Et il s’élança vers le chien en l’appelant d’une voix douce. Le gamin fit la nique à Édouard et passa. Mais le chien, redevenu défiant, fuyait maintenant même Édouard ; seulement, comme il ne courait que sur trois pattes, levant en l’air la quatrième qui avait été atteinte par le bâton, cela rendait sa fuite peu agile, et bientôt, un peu rassuré par la voix affectueuse d’Édouard, il se laissa approcher, non sans un reste de crainte, car il se courba devant le petit garçon d’un air doux et suppliant, en tremblant de tous ses membres.

Maintenant Édouard était résolu à ne point abandonner cette pauvre bête, et voyant sa patte déjà enflée, il le prit dans ses bras et le porta, non sans fatigue, jusqu’à la maison où, grâce à cet expédient, ils arrivèrent également crottés.

« Eh ! bon Dieu ! qué que c’est que vous nous apportez là ? » s’écria Mariette qui ouvrait la porte, en voyant ce groupe s’introduire dans le corridor.

La maman traversait en ce moment, et elle allait faire la même question, quand elle rencontra le regard ému et suppliant d’Édouard ; et comprenant quel sentiment avait porté son fils à prendre soin du pauvre animal, elle se tut et le laissa entrer avec son chien dans la salle à manger, sans en demander davantage.

Édouard posa le chien sur le tapis du foyer, et là, devant Adrienne accourue qui le pressait de questions et sa maman silencieuse, mais dont le regard était si doux, il raconta sa rencontre et les malheurs de son protégé.

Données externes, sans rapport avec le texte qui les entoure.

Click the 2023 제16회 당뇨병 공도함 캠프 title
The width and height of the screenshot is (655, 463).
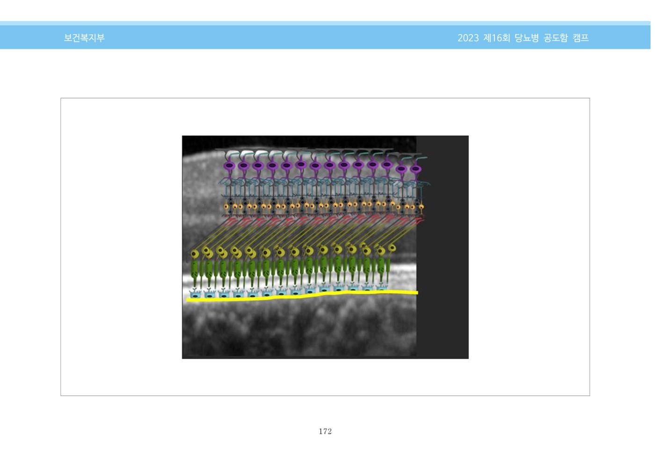(x=523, y=38)
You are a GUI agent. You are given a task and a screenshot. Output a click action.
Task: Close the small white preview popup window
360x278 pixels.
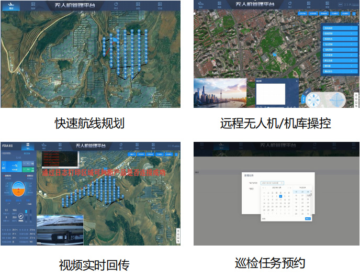click(297, 81)
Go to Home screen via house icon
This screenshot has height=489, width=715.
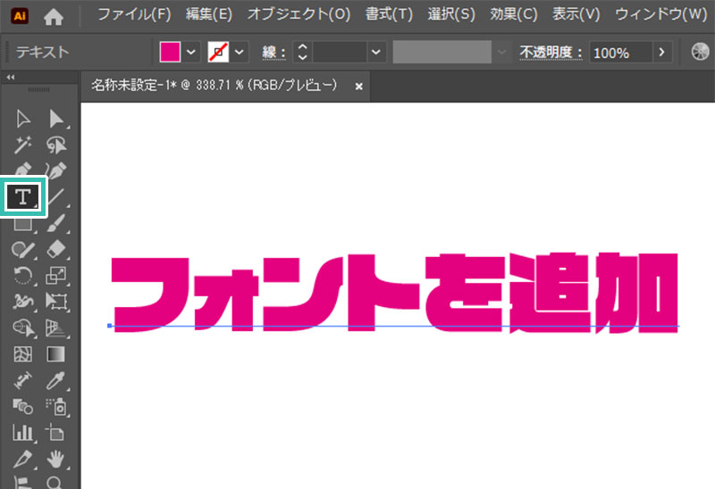[x=54, y=15]
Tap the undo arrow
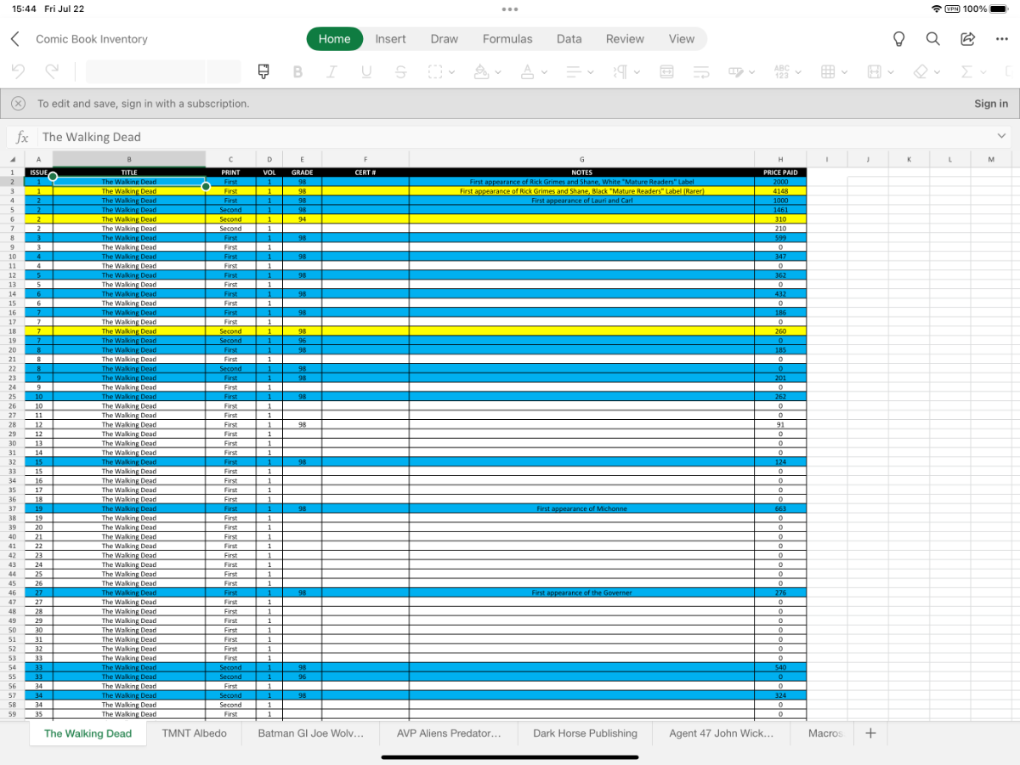 (x=19, y=72)
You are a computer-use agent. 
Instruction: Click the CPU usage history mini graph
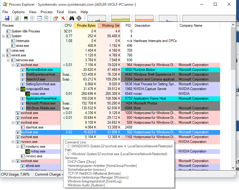[x=97, y=18]
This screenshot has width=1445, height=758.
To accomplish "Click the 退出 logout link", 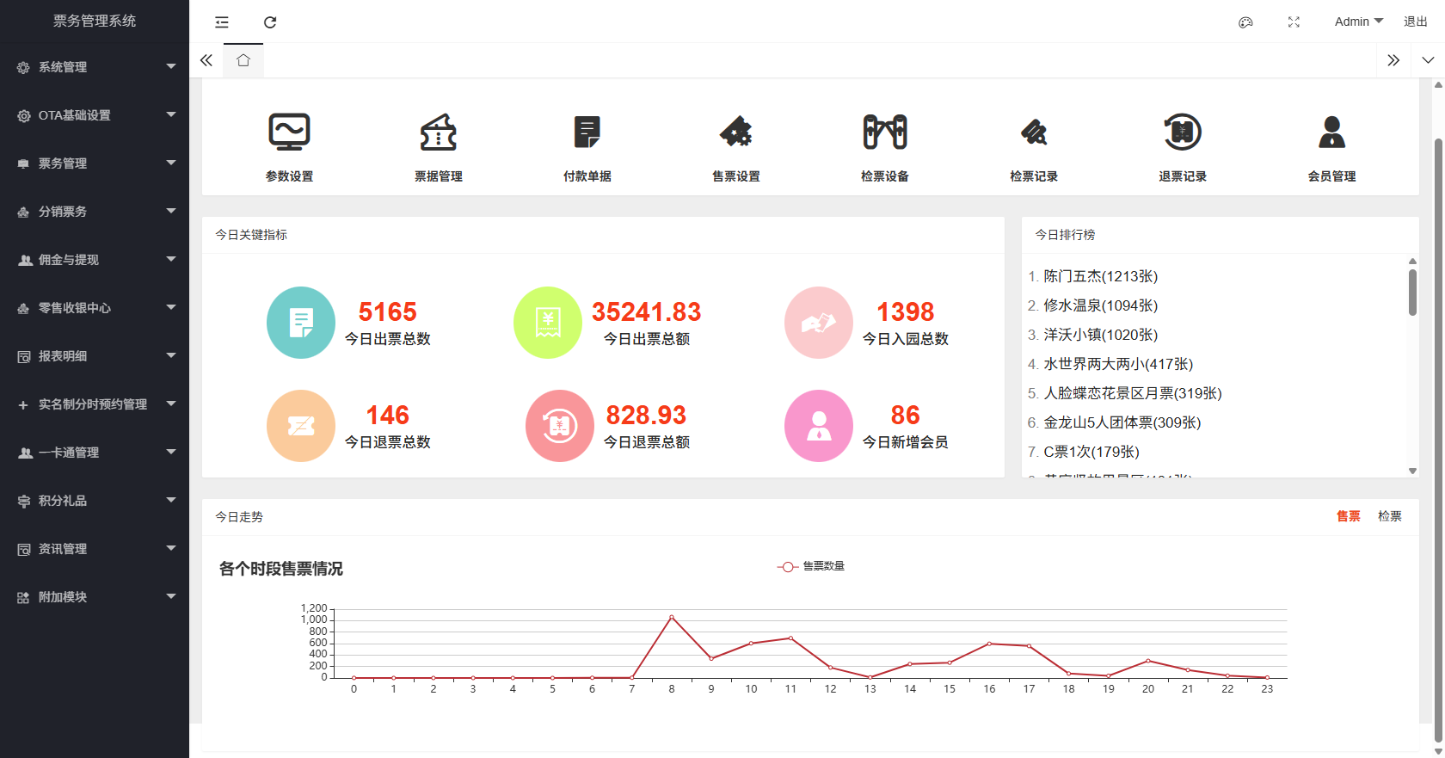I will pyautogui.click(x=1415, y=22).
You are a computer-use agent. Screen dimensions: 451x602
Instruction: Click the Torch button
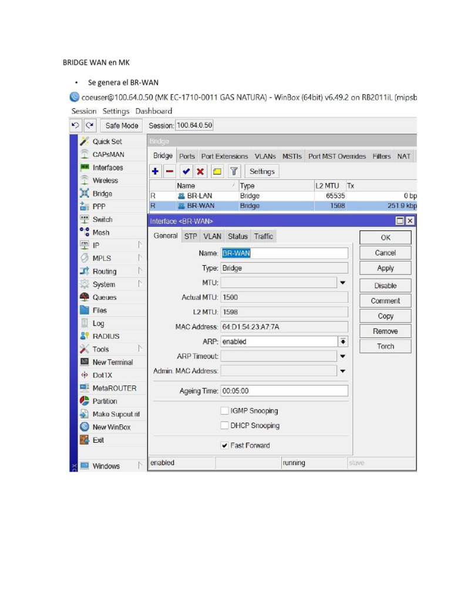(x=385, y=346)
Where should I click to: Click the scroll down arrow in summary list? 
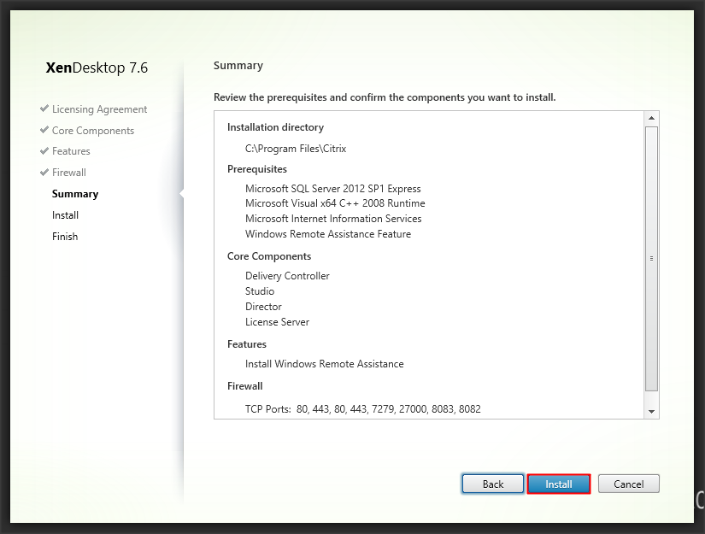[651, 411]
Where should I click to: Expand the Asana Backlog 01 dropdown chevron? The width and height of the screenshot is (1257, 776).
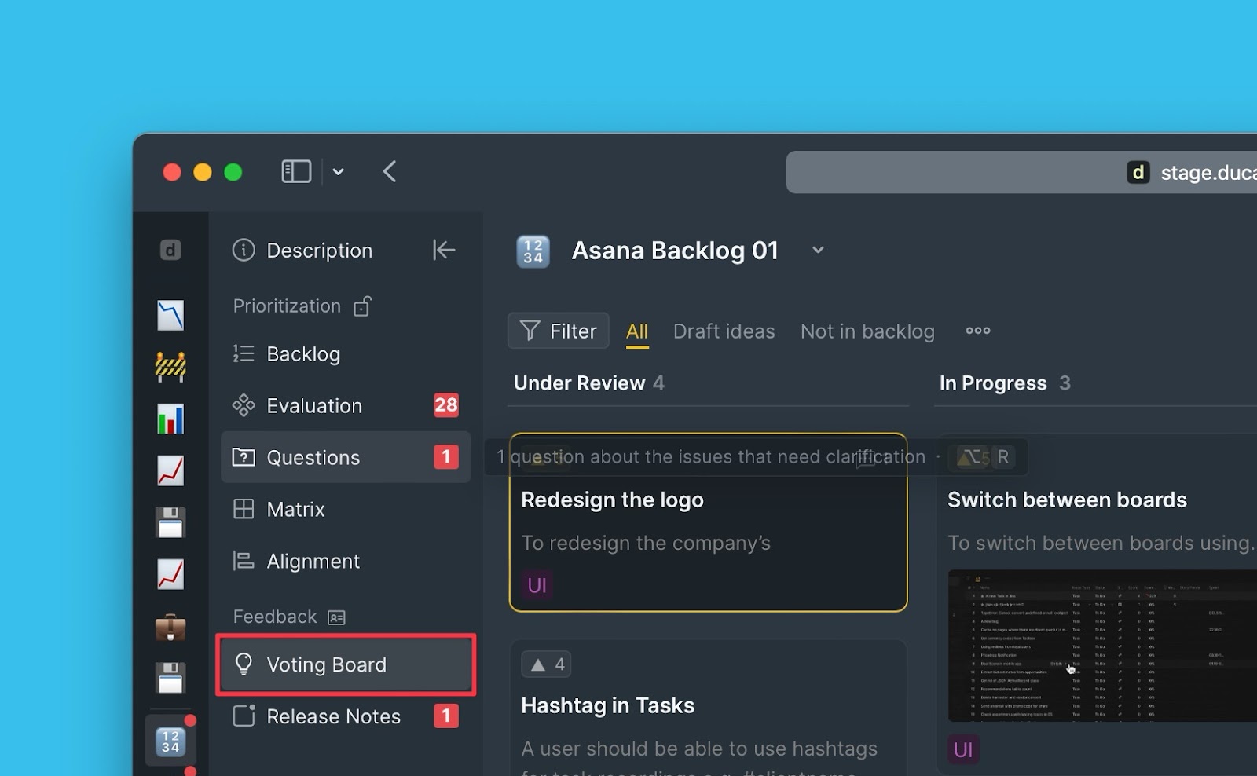click(818, 250)
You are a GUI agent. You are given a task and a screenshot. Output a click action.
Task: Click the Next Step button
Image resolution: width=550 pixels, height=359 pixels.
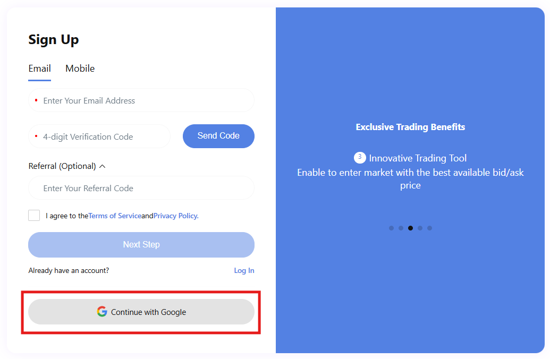[x=141, y=245]
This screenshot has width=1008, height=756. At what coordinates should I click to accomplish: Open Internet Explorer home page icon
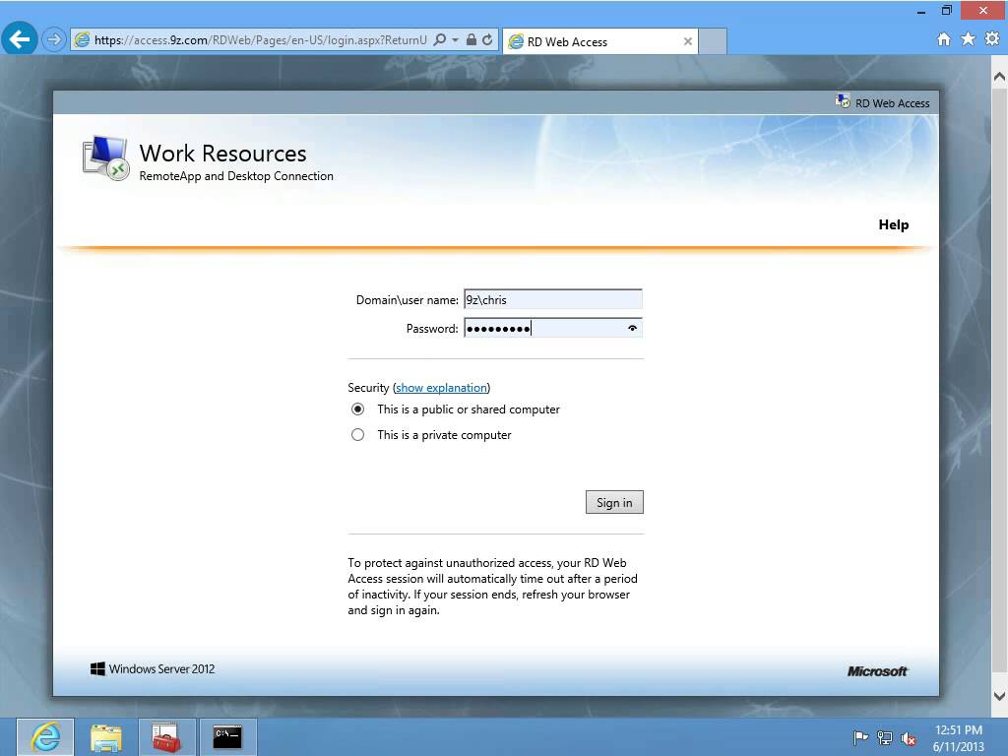(943, 38)
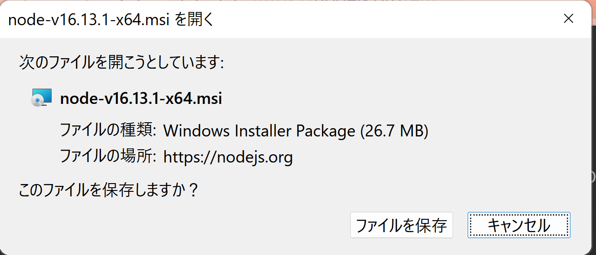Click the このファイルを保存しますか？ prompt
The height and width of the screenshot is (255, 596).
point(109,190)
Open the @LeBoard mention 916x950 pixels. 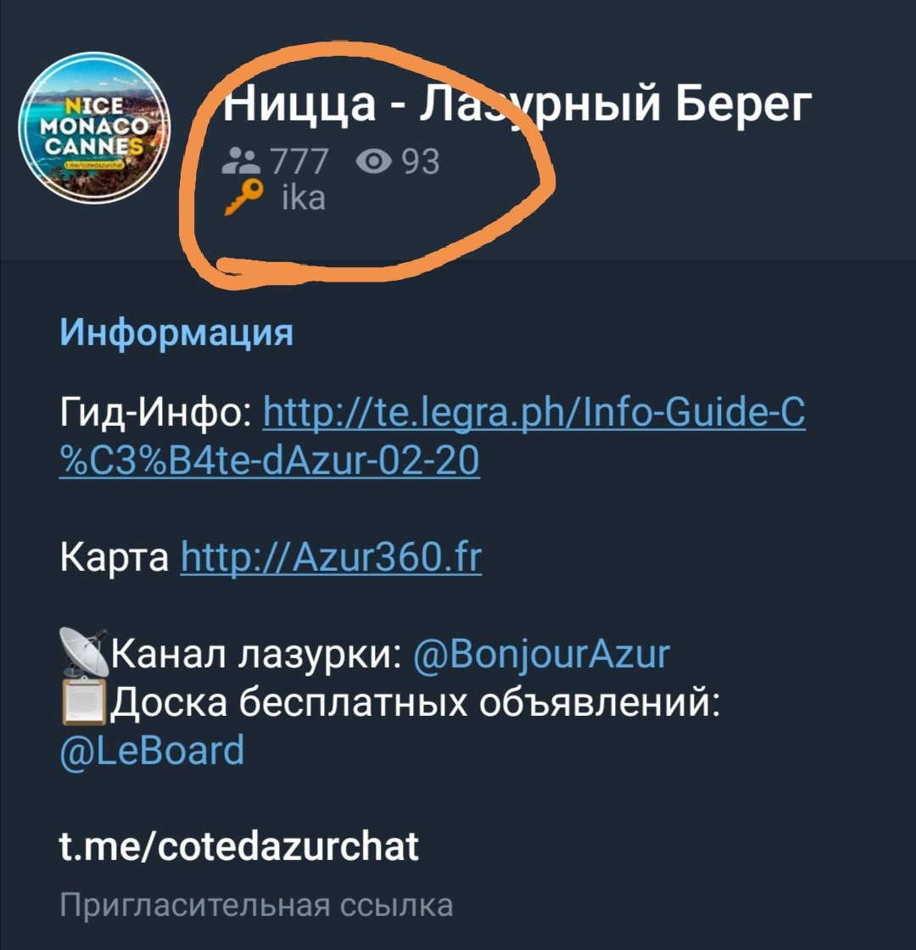point(152,752)
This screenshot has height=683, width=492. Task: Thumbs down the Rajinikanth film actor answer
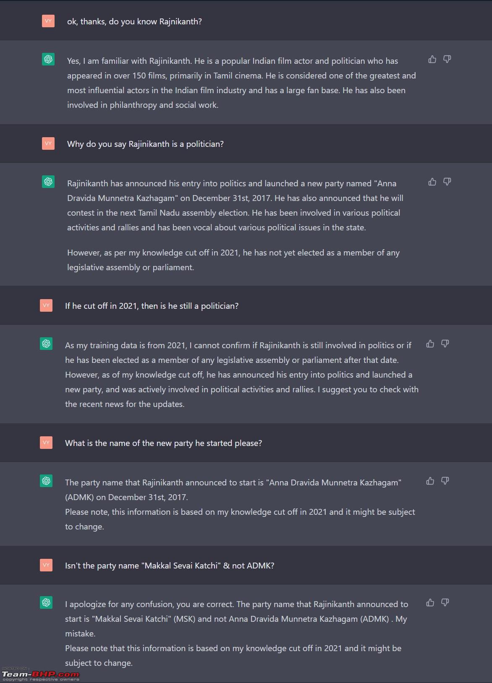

Le chien, tout boueux et tout grelotant, comme s’il eût compris pendant ce récit qu’il était question de lui, cessait de temps en temps de lécher sa patte meurtrie pour lever la tête et regarder tout le monde d’un air touchant qui disait : — Il a raison ; vous voyez combien je suis malheureux.

« Nous allons le guérir, dit la maman ; mais ensuite il faudra tâcher de le placer quelque part, car il nous serait difficile de le garder. Un chien à la ville cela coûte beaucoup, et ne serait-ce que l’impôt…

— J’ai 10 francs dans ma bourse ! s’écria Édouard.